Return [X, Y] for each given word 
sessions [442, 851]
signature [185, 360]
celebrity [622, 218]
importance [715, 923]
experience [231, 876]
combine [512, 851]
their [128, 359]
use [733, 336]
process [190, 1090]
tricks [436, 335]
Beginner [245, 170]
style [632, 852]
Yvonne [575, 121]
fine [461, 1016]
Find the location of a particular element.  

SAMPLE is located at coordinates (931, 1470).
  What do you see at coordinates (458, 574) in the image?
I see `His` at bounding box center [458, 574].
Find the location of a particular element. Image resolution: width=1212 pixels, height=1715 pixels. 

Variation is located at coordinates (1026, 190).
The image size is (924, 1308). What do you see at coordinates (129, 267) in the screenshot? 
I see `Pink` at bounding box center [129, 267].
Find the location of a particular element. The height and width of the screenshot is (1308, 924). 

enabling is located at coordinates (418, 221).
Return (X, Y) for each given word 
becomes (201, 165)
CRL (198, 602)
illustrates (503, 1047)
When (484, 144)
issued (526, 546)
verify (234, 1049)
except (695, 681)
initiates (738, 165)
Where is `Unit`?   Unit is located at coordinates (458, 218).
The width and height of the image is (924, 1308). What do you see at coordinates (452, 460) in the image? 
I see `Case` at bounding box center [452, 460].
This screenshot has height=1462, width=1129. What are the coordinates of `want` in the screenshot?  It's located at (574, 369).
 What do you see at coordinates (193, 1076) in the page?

Exercise instructions
Report every line in the records above that contains the word "element", copying each such line in full.

The result
Find the location of a particular element.  
Find the location of a particular element. Image resolution: width=1212 pixels, height=1715 pixels. 
Find the location of a particular element. The height and width of the screenshot is (1308, 924). 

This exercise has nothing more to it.